EFSA klärt Schlussfolgerungen zu Neonicotinoid angesichts neuer Daten
Die EFSA hat kleinere Anpassungen ihrer jüngsten Bewertung der Risiken für Bienen durch Pestizide vorgenommen, die den zur Gruppe der Neonicotinoide zählenden Wirkstoff Thiamethoxam enthalten. Die Änderungen, die nach Vorlage neuer Informationen aus zwei Mitgliedstaaten erfolgten, betreffen bestimmte Verwendungen von Thiamethoxam zur Saatgutbehandlung von Sonnenblumen, Raps und Zuckerrüben. Die von der EFSA am 16. Januar veröffentlichten allgemeinen Schlussfolgerungen bleiben davon jedoch unberührt.

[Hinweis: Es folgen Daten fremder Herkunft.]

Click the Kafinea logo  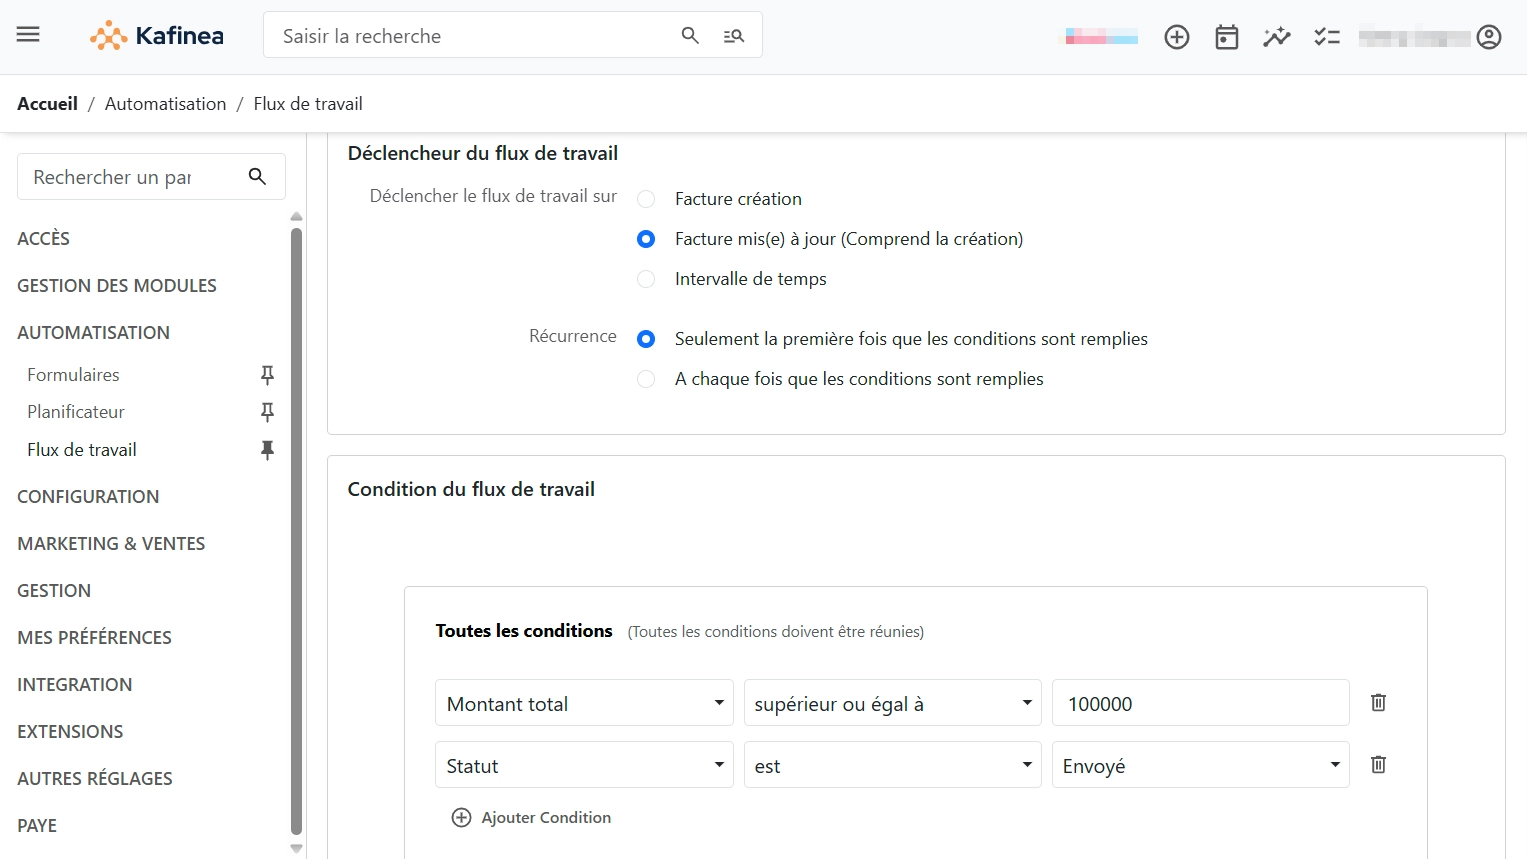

Die Risikobewertung der EFSA zur Verwendung von Thiamethoxam bei Sonnenblumenkernen in Griechenland wurde überarbeitet, nachdem die Bericht erstattende griechische Behörde der EFSA mitteilte, dass die von ihr gemeldete Anwendungsmenge zu hoch war. Syngenta – der Hersteller des Pestizids Cruiser 600FS, das den betreffenden Wirkstoff enthält – bestätigte, dass die an die griechische Behörde übermittelten Daten inkorrekt waren. Für die in Griechenland zugelassene Verwendung behandelter Sonnenblumenkerne wurde das Ergebnis der Bewertung des akuten Risikos durch eine Exposition gegenüber Staub daher von „Risiko festgestellt“ zu „Bewertung konnte nicht abgeschlossen werden“ geändert.
Kemi, die schwedische Chemikalien-Agentur, teilte der EFSA ebenfalls mit, dass sie versehentlich Daten für zwei Pestizide einreichte – Cruiser 600FS und Cruiser OSR – die in Schweden nicht zur Verwendung zugelassen sind. Die Verweise auf diese beiden Erzeugnisse wurden aus der Risikobewertung entfernt.